In stranger news, I have a second interview at the Buckle. Well, the head manager was really late, so it was just me and the assistant, and I guess I forget that I am capable of being personable when the occasion suits me. Personable and enthusiastic. I live my life as a series of lies and all that. How weird would it be if I started hawking expensive jeans and all that. Shelly and Spritz came along because Spritz needed duplicates of some shirts he already had from Express but that his mom did not want to mail because she had already ironed them. I only mention this as another sign of the apocolypse. I'm glad his friend at Express says hi to me now; I always felt left out. We all debated whether the second ass on a package of underwear was a girl or guy (couldn't see from the back up). Apparently I know nothing of the female form. Who would have thought?

After a stop at Wendy's, where I swear the staff is getting more useless everyday - 20 minutes of calculations to punch our orders into the register! - I dropped them off and went to guard the cross. It was pretty cold and miserable, and I was quite dumb enough not to have thought to bring any sort of jacket, instead opting to cram food into my mouth as quickly as possible. And then some people in a car yelled something at me. "MEH!!!" I think was their exact phrasing. Scared the crap out of me. Zoomed off to Greg Hall to speak with my advisor, because I am all about punctuality. PUNK-tuality, rather. Yeah, turns out that means nothing to the rest of the world, so I waited 20 minutes for the advisor to finish up with moron girl. "But I don't want to take History 112! It's gonna be too hard!!!" Oh, just die so I can have your share of the oxygen. My own meeting took 5 minutes. I explained that I had never had an advisor and that I seemed to be getting along fine without one. She suggested a couple of classes and reminded me that I have to complete 150 hours to get a double major (the one kink in my otherwise flawless plan), and that was it.

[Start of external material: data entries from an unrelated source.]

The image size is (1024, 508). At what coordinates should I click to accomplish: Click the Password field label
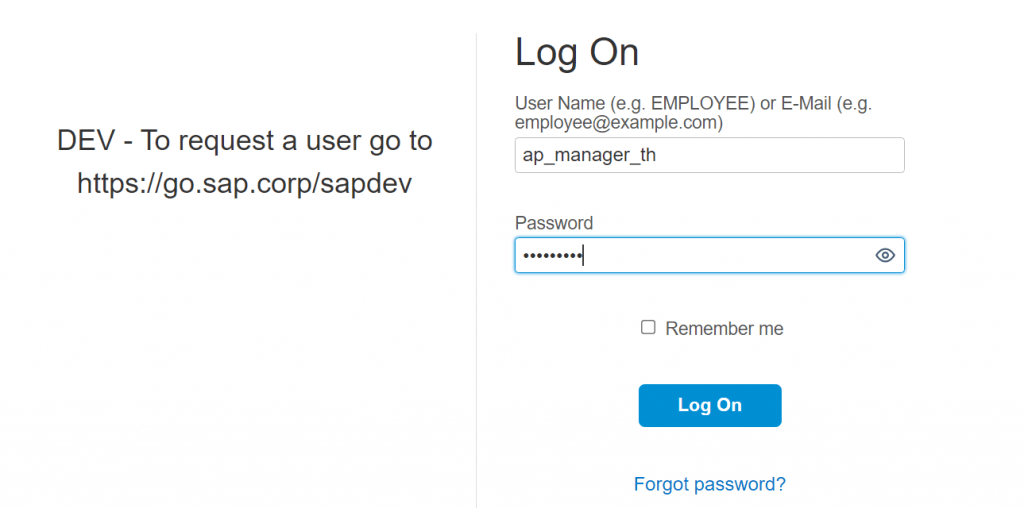[x=554, y=223]
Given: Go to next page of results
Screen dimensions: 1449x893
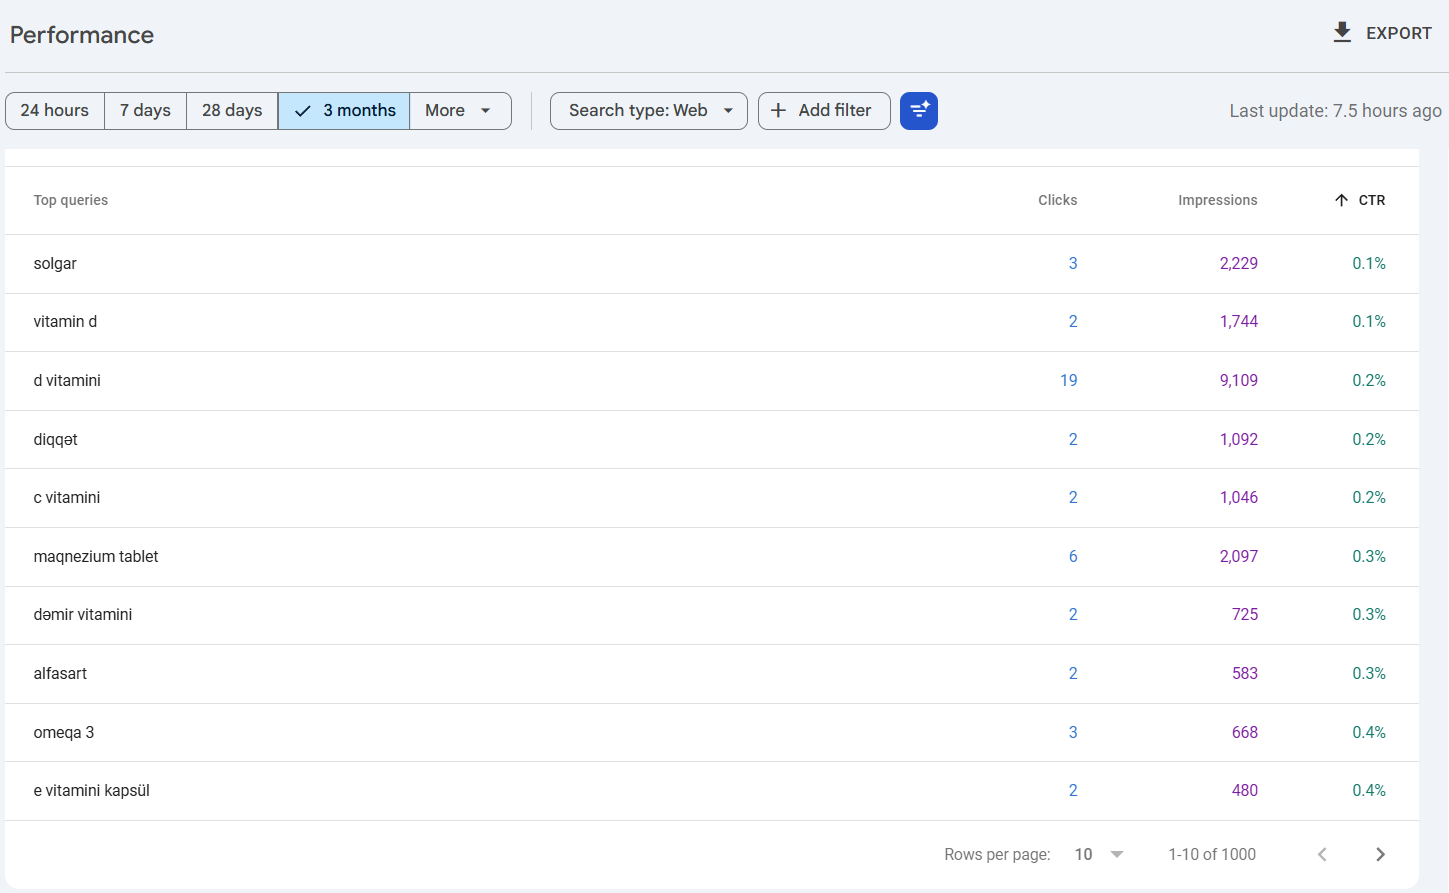Looking at the screenshot, I should [1380, 854].
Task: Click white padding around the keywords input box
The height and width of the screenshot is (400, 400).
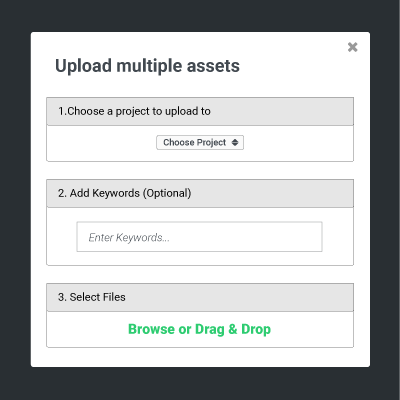Action: click(x=62, y=237)
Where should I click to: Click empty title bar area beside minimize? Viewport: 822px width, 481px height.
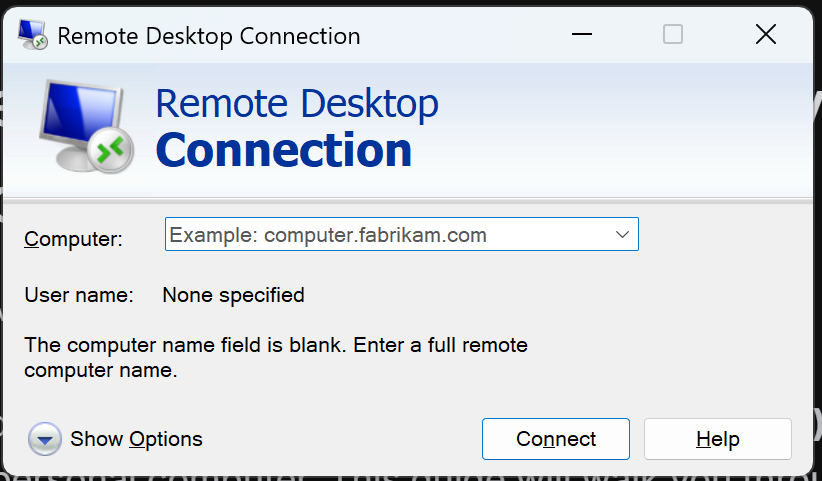click(461, 35)
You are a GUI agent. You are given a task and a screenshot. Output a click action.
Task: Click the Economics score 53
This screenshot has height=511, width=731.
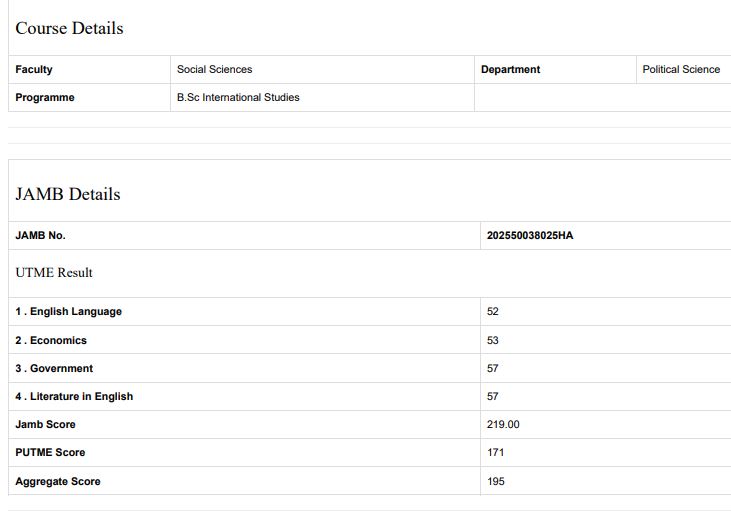493,341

Came back here to sort of half-assedly talk to some strangers while trying to get all the endings for that "Love Hina" game because nothing gets my rocks off gaining like the password for virtual paperdolls of each character, am I right? Over to Dank's for a pretty mediocre epsiode of "American Idol" (vastly improved by the fact that Dank would occasionally shoot one of those horrid light up electronic sound effects guns at the screen) and a pretty great episode of "Scrubs." Dank's little gun was also labeled "AMALEK BUSTER," which I assumed was some sort of Jewish joke I didn't understand, and it turns out I am right. According to, uh, history or whatever, Amalek is like the main enemy of the Israelites. I think. DON'T YOU LOVE LEARNING NEW THINGS!

I went along to Meijer and rode on this little cart thing that I guess is supposed to be used for rolling underneath cars or something, but I think it's perfect just as a bizarre form of transportation which is probably no easier (maybe even harder) than walking, but which keeps me about 100 times happier. Food? Fuck no. I got the essentials: Glass bottles of Coke, pastel-tinted light bulbs, and another little caribiner because my old one exploded, and I have been in my own personal hell ever since. "Think I'll check the mail...... ARG! FUCK! Car keys!!" I was gonna get some GoGurt, but then I stopped and thought about what I was doing and decided I won't even think of that ever again. Will has his car down here now, so he bought a skull gear shift knob and some car air fresheners that apparently smell exactly like the smell he was trying to cover up. Dank needs new hubcaps, so we all tried to sell him on the fake plastic spinner ones. Too classy for that, it seems. I'm losing my voice.

Then we did the unspeakable. Which I can't speak of. No dungeons or dragons were involved, though. I can assure you. My talent base grows, even if it is in horrid, antisocial activities.